__To do__.
Rewrite the lines below, from the line containing "Find the location of a particular element. The" through the final line, inclusive, with "screenshot" replaced by "image" and nothing else altered.

-- Data extracts follows --

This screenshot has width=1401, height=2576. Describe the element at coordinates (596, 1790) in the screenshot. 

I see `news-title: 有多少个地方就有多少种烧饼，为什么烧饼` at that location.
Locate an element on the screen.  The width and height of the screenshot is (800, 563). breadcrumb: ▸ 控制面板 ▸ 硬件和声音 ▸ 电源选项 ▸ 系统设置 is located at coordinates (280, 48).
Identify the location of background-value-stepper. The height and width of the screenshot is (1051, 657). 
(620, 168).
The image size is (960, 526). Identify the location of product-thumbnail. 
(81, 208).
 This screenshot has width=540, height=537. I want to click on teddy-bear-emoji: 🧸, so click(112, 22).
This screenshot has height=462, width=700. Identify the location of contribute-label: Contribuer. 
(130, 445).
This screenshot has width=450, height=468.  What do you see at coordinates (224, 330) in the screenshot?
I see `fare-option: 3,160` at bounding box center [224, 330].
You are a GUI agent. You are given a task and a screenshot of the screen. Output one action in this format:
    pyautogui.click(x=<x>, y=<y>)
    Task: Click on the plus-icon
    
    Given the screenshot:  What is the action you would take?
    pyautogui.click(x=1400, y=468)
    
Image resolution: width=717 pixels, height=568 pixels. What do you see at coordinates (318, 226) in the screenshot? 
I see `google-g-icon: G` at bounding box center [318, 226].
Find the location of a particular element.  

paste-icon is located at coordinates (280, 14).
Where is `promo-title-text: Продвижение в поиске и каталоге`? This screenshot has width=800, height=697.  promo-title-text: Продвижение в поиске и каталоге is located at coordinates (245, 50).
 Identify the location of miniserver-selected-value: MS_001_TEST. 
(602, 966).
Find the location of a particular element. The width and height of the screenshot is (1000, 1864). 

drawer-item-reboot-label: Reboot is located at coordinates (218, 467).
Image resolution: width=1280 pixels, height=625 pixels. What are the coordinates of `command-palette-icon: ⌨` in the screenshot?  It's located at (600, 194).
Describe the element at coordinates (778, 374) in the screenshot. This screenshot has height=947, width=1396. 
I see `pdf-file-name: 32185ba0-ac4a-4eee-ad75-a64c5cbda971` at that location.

-- Data extracts concluded --

__Output for this exercise__.
Find the location of a particular element. The width and height of the image is (1000, 1864). 

drawer-item-reboot-label: Reboot is located at coordinates (218, 467).
Image resolution: width=1280 pixels, height=625 pixels. What are the coordinates of `command-palette-icon: ⌨` in the image?  It's located at (600, 194).
Describe the element at coordinates (778, 374) in the image. This image has height=947, width=1396. 
I see `pdf-file-name: 32185ba0-ac4a-4eee-ad75-a64c5cbda971` at that location.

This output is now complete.